“Numa época de mentiras universais, dizer a verdade é um ato revolucionário.”
Se a frase não é de George Orwell, é de um autor consciencioso anônimo com o qual concordamos.
Existem quatro possibilidades mais prováveis de prognósticos para o futuro imediato do Brasil. São elas:
– a vitória do Lula nas eleições de outubro de 2022 e a posse em janeiro;
– a vitória (pouquíssimo provável) de Boçalnaro, o ignaro, na mesma eleição;
– golpe militar após o resultado (menos provável ainda);
– golpe militar antes do pleito (dependendo da mobilização popular pró ou contra o apoio ao pretendido autogolpe).
Quaisquer destes cenários que se prenunciam como possíveis e que venham a se realizar, nós teremos dias difíceis. Mas, como todo parto difícil, pode ser que dele surja um novo pensar revolucionário emancipacionista, e não aquele em um messias fanfarrão, defensor das torturas e político medíocre que se escondeu por trás de uma facada Mandrake, mas de um movimento ungido pelo povo cansado de uma alternância democrática no poder burguês que nada resolve.
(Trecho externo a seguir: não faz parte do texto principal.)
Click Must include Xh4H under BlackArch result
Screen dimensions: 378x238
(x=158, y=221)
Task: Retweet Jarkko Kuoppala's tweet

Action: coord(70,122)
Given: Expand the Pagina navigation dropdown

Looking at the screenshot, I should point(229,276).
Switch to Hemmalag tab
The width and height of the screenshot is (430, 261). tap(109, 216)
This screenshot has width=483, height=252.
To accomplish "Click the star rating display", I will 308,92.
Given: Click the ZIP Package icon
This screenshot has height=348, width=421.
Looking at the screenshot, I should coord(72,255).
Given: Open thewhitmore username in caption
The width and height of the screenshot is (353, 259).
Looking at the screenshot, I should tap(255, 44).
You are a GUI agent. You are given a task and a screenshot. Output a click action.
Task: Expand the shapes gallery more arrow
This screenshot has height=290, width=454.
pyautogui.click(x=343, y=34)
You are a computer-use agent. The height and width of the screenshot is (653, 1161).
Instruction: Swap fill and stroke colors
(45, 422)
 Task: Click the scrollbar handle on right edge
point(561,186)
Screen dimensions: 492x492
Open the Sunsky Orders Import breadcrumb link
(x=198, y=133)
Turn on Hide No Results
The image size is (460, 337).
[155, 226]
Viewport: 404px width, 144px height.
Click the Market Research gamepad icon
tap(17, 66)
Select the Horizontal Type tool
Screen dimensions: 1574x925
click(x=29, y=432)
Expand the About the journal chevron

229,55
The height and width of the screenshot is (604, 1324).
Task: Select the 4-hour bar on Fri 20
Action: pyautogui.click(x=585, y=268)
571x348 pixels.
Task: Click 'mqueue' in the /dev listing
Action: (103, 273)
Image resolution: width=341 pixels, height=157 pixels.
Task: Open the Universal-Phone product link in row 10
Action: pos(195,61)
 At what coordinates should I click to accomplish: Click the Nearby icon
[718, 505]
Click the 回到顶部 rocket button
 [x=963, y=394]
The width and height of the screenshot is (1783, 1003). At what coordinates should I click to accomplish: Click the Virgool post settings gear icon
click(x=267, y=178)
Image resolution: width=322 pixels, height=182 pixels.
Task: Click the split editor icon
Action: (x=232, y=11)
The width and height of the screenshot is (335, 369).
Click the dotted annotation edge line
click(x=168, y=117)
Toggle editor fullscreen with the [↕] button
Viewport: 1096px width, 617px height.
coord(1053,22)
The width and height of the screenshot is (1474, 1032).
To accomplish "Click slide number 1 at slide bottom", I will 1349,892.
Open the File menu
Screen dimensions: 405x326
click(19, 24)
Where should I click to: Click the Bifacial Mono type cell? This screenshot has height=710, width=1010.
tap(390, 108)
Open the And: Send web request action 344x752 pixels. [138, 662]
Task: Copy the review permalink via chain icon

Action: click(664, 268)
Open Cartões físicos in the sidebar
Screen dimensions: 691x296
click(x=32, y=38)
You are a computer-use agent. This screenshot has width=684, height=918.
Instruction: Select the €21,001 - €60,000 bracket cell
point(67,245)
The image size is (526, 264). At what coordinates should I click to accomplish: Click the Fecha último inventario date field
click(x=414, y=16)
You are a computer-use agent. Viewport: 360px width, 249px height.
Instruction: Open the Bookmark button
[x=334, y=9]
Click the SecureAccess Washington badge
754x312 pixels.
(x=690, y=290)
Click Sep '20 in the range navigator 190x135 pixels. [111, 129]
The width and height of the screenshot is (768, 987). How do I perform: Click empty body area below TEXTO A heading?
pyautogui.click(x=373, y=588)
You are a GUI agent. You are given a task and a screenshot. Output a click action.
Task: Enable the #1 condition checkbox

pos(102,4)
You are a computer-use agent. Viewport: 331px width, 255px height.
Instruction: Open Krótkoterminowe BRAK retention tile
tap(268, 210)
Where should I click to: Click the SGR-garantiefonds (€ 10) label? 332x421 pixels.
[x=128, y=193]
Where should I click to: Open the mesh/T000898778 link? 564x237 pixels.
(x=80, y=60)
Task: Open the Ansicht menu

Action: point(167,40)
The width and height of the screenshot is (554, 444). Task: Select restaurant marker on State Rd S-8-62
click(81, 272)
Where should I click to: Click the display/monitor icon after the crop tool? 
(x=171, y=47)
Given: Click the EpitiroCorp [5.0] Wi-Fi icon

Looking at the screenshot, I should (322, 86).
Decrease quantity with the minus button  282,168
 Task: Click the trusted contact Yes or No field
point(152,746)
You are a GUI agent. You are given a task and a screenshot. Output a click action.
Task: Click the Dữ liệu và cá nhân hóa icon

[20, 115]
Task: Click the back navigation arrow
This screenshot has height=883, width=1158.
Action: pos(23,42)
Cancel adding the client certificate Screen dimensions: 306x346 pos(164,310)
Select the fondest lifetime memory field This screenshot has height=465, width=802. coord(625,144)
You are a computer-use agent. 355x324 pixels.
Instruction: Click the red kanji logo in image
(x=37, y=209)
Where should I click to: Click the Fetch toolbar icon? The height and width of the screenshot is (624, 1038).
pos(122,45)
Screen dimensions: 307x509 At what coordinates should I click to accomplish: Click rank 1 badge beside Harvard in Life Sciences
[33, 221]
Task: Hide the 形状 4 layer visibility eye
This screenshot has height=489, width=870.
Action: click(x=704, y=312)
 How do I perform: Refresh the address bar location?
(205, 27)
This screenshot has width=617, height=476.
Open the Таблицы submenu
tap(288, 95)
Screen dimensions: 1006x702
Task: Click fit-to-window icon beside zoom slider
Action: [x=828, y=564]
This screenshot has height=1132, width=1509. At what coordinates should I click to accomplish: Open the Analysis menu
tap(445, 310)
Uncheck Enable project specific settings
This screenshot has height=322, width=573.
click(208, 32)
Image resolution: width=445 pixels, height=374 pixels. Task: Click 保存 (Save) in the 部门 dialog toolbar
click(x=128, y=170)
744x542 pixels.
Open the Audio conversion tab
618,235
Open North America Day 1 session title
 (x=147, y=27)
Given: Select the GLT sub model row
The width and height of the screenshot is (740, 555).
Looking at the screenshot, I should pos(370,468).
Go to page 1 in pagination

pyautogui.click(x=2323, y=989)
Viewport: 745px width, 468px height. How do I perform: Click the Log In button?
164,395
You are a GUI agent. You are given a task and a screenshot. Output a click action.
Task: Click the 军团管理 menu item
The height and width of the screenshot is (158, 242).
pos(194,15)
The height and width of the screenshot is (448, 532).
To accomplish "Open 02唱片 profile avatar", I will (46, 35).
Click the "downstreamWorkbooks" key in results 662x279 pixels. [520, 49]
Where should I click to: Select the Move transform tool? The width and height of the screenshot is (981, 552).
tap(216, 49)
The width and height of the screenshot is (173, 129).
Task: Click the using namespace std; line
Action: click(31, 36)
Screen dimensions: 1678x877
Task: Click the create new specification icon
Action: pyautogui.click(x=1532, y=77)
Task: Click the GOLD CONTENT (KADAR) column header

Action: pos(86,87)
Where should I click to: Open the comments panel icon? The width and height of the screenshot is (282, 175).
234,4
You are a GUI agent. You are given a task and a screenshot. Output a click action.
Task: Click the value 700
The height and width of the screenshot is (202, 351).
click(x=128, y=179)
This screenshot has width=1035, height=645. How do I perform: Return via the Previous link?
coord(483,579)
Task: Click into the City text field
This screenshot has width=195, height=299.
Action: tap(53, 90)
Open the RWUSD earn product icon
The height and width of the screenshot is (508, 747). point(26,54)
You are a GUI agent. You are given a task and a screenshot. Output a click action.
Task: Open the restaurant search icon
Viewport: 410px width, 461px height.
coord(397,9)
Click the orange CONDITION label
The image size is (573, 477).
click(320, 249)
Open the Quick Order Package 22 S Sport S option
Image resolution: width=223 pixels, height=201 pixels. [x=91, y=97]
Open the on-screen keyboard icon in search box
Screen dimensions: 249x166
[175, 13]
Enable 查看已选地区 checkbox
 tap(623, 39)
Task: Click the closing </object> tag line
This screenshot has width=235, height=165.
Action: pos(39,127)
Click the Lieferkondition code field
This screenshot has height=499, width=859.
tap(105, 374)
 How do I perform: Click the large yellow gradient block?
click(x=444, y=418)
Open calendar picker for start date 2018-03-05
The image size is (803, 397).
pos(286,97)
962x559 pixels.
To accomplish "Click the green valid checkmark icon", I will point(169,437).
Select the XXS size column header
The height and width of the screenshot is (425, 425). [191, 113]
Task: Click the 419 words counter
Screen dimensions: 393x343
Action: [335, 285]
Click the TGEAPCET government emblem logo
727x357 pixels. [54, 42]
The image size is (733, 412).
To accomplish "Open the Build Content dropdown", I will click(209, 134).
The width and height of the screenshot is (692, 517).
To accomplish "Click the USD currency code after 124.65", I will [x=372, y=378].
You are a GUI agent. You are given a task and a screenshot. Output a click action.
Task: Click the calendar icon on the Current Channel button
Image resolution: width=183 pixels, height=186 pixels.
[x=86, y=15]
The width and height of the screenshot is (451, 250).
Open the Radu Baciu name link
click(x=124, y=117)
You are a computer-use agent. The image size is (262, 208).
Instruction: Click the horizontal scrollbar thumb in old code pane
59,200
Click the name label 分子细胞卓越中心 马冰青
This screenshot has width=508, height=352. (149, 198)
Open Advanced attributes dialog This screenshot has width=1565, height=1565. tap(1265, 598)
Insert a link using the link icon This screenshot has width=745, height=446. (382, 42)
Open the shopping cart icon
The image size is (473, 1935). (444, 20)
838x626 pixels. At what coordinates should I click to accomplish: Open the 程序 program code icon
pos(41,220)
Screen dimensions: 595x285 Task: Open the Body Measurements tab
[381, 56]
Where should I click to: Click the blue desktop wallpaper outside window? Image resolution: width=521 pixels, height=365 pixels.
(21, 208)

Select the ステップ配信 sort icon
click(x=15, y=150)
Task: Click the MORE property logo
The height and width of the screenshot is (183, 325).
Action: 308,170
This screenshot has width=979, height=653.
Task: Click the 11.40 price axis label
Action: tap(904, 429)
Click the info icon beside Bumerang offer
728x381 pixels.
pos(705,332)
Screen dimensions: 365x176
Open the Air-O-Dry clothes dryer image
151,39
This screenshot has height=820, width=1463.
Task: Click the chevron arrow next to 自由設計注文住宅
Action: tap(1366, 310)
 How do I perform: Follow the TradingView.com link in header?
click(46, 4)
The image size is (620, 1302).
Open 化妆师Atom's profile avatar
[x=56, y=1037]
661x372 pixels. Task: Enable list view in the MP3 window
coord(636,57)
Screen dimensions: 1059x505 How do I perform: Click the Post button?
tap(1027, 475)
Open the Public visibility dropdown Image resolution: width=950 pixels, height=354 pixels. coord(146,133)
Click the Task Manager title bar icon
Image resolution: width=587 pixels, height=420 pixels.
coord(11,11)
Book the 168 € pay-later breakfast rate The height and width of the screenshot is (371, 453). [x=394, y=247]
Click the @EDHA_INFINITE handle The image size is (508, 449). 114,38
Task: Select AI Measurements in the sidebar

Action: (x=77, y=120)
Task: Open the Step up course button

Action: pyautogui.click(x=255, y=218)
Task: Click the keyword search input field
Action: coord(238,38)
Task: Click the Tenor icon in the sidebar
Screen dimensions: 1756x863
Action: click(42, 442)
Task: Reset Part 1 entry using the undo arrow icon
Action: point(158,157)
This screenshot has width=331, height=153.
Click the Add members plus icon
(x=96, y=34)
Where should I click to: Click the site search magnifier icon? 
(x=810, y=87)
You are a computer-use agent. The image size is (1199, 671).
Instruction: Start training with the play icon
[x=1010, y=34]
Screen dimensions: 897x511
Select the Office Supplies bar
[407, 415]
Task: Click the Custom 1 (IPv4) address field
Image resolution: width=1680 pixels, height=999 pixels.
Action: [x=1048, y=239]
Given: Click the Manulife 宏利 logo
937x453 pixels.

É claro que Boçalnaro, o ignaro, quer o autogolpe, e disso já deu provas mais do que suficientes neste sentido.
Movido por uma crença de que a força bruta pode conter a insatisfação popular, ou mais do que isso, que o pensamento conservador capitalista tradicional pode retomar o desenvolvimento econômico e fazê-lo novamente popular, conclama o segmento minoritário oportunista e menos sensato civil e militar para tal intento.
Acontece que a conjuntura internacional lhe é desfavorável.
O capitalismo vive um estágio de depressão econômica causada fundamentalmente pela contradição tornada estatisticamente comprovada (desemprego estrutural), visível e sentida entre forma (redução da produção da massa global de valor a partir do trabalho abstrato) e conteúdo (eliminação substancial de tal fonte de produção de valor pela guerra de mercado).
Estes fatores estruturais desembocam na inflação causada pela emissão de moedas sem lastro mundo afora e, principalmente, pelos países de moedas fortes;
– queda da produção de mercadorias em face do bloqueio internacional do fluxo de componentes e matérias primas essenciais;
– dívida pública estatal crescente;
– juros altos;
Como numa tempestade perfeita tudo tem se agravado com a reedição da pandemia em alguns países (China, Coreia do Norte, e alguns países da África e Ásia, etc.),
Os sintomas da gravidade de tal situação são claros e se acrescem, no caso brasileiro, a uma forte antipatia internacional dos governos democráticos burgueses às posturas autocráticas, anticivilizatórias e antiecológicas do presidente do Brasil, ao ponto de tal governo ser considerado como pária internacional.
Os argumentos ora expendidos eliminam a possibilidade de vitória eleitoral do presidente numa reeleição. Entretanto, caso conseguisse a reeleição consideraria que suas pretensões de autogolpe estariam legitimadas pelo povo, e aí o Brasil viraria um inferno.
A conjuntura internacional desfavorável desencoraja muitas das viúvas da ditadura militar à sua reedição, ainda que muitos outros menos clarividentes acreditem que possam contar com a insensatez social brasileira para tal aventura.
Desconhecem que o Brasil, ainda que seja conservador na sua maioria, já é suficientemente desenvolvido institucionalmente e economicamente e está inserido numa conjuntura mundial que não admite mudanças bruscas do tipo desejado (fechamento do STF, do Congresso Nacional e desligamento das conexões econômicas internacionais democrático-burguesas).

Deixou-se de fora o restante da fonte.